Australian (ASX) Stock Market Forum

ASX Small Caps Performance over the years? Backtesting trading system question

I'd suggest you look through @Skate "Dump it here" thread. Skate himself trades many mechanical systems based on lower priced ASX stocks that have started to move higher. He trades weekly charts. His portfolio holds anywhere between 20 - 40 stocks. He accumulates positions as the profits accumulate. The thread is a long read but skip through it until you come to his posts on all the systems he tested. You're bound to find lots of good ideas to test.

If you read that people are wary of systems that trend trade small caps then assume they don't have the experience and knowledge to teach you anything. Most of the current mid caps started as small caps. Yes, a few of the current mid caps were large caps earlier. Trend traders aren't interested in down trends.

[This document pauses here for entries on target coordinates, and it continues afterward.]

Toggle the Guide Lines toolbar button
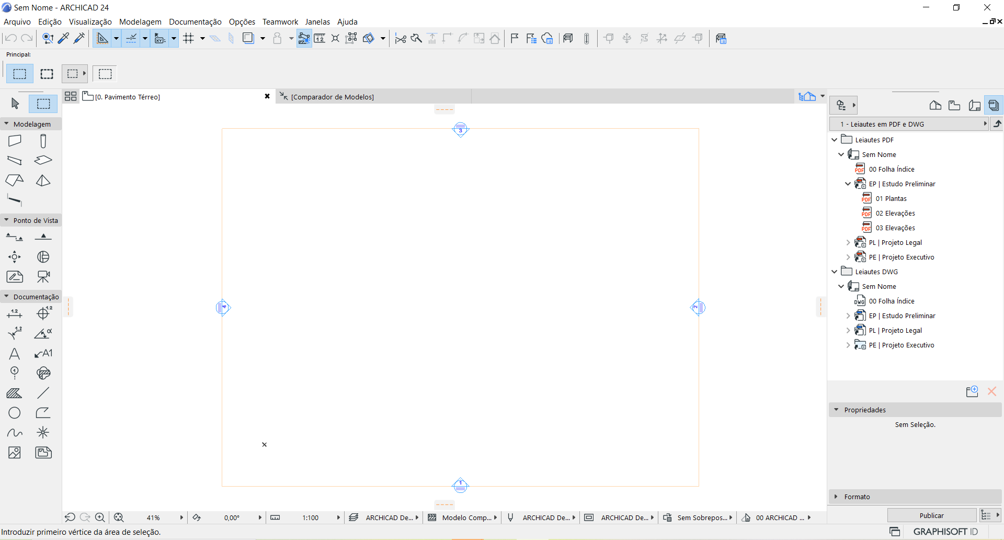Screen dimensions: 1004x540 [131, 38]
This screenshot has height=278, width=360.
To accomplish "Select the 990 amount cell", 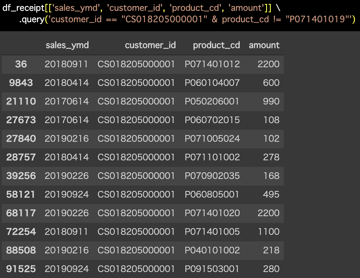I will tap(271, 101).
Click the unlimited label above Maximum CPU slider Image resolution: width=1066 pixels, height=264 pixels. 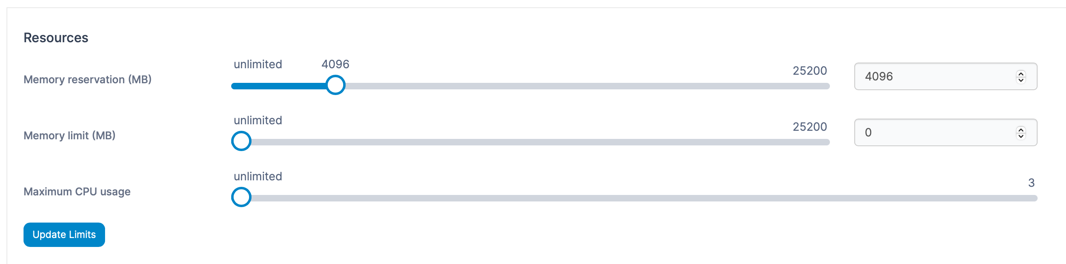click(x=258, y=177)
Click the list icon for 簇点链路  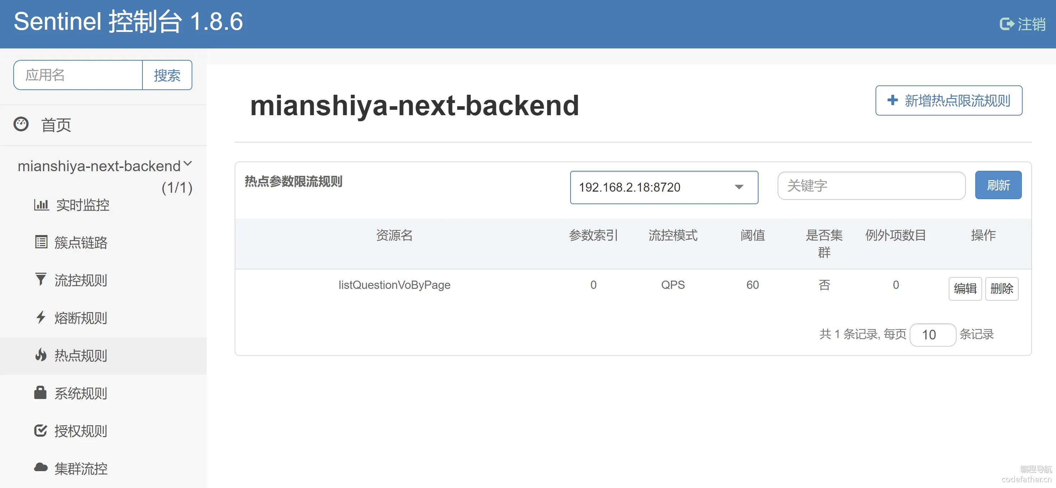pyautogui.click(x=41, y=242)
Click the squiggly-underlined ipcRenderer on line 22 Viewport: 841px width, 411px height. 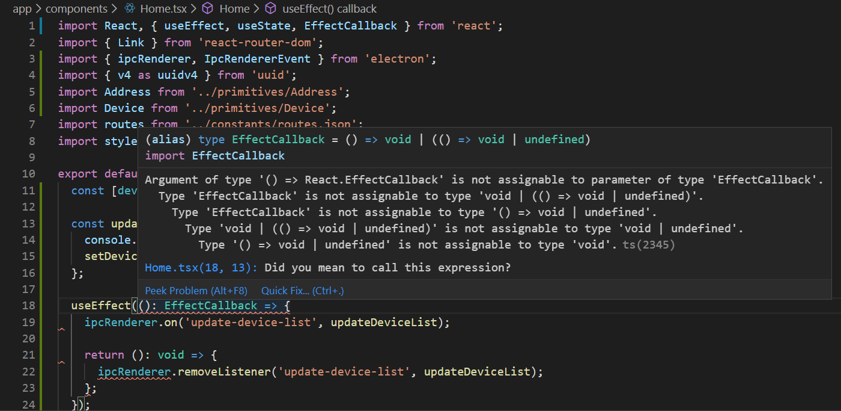pos(133,371)
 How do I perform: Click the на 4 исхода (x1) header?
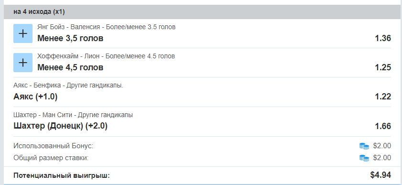pyautogui.click(x=39, y=12)
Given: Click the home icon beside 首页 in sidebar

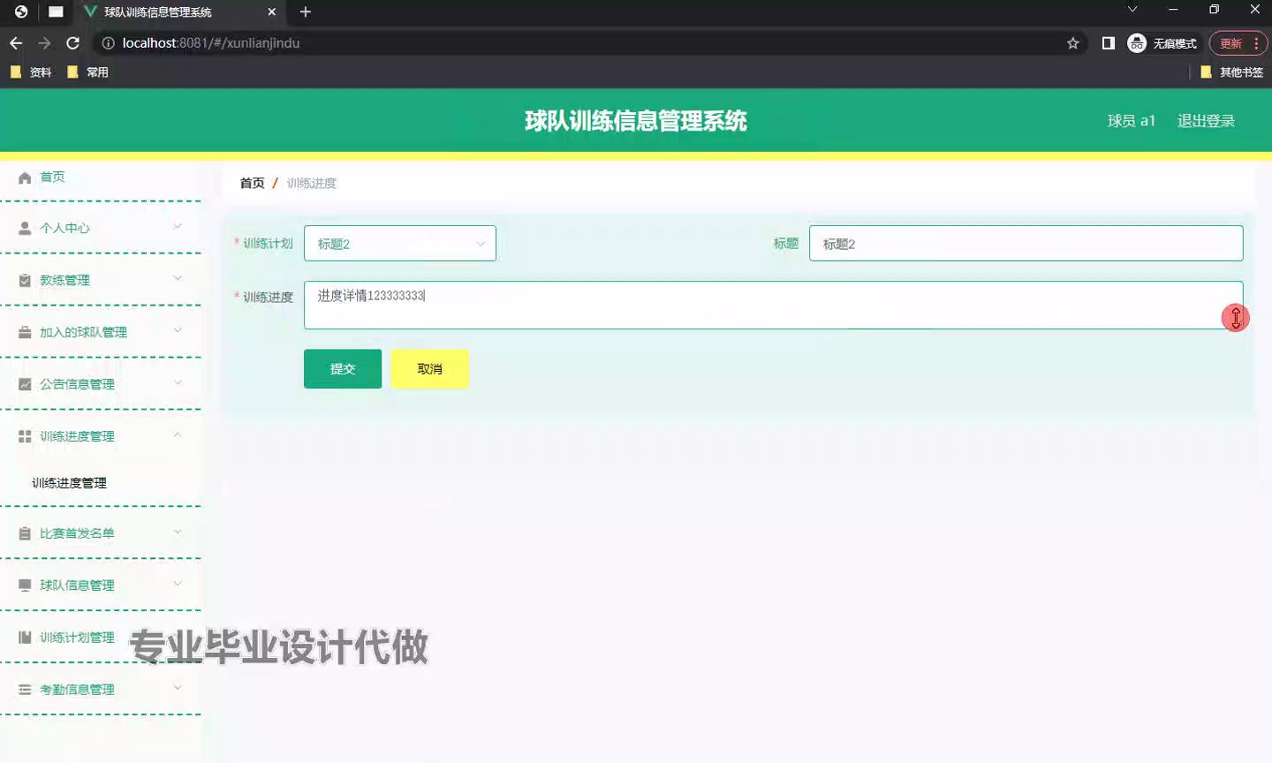Looking at the screenshot, I should tap(25, 178).
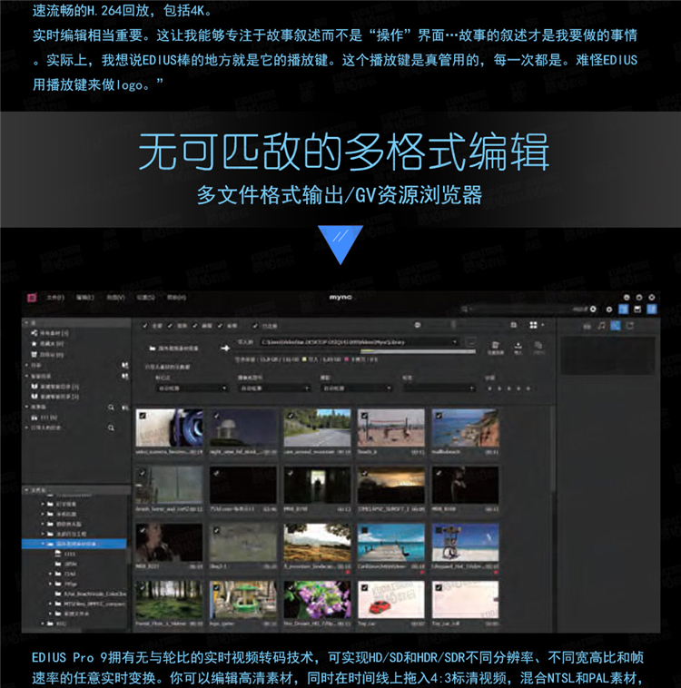
Task: Collapse the highlighted blue folder in tree
Action: (x=44, y=543)
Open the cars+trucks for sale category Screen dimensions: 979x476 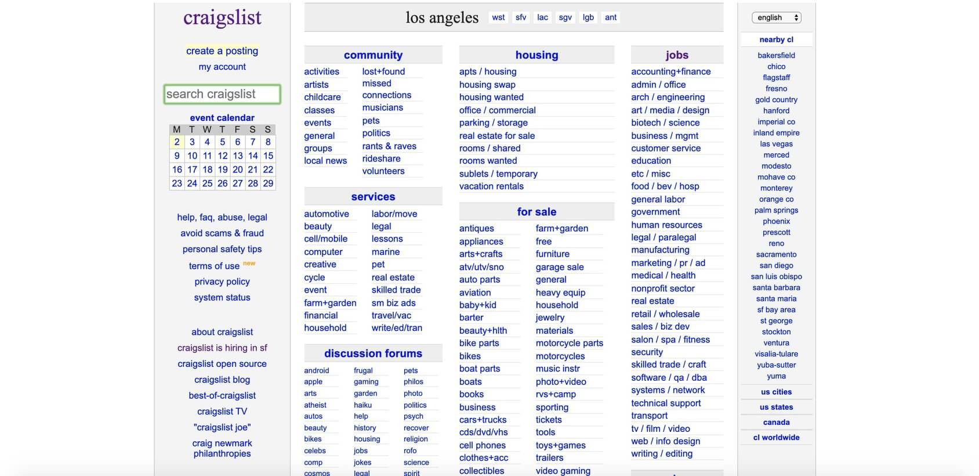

Basically, I'm saying there's heaps of potential in your area of interest. If it was easy then most would be doing it.

Another source of information would be Nick Radge's book Unholy Grails. He discusses many systems and shows the results.
 
Yes thats what the strategy does. Buy at 20 week breakout and trail stop..

-Frank
Can't really help with back testing as it's not my expertise. However there are things and pitfalls to look out for such as splits, mergers, take overs, bankruptcies and de-listings that may or may not be included that could skew your results in your favor especially if any de-listed bankrupt companies are not included in the back test results. I have struggled to look up stocks that have been de-listed as google or any other searches are very limited and only shows up currently trading stocks or stocks that are gone more recently. A good resource I found to look up stocks that have lost all shareholder money due to going bankrupt is by searching on website:

https://www.delisted.com.au

However your results mentioned earlier is interesting to me. I actually find it difficult to find small cap gems in recent years compared to say 15 to 20 years ago.

We ASF'ers post potential breakouts and breakouts in the following threads regularly and I believe they can be traded with a profitable edge in the exact way you have described with proper discipline. That is by trend following winners with a trailing stop and cut the ones that fall back without excuses...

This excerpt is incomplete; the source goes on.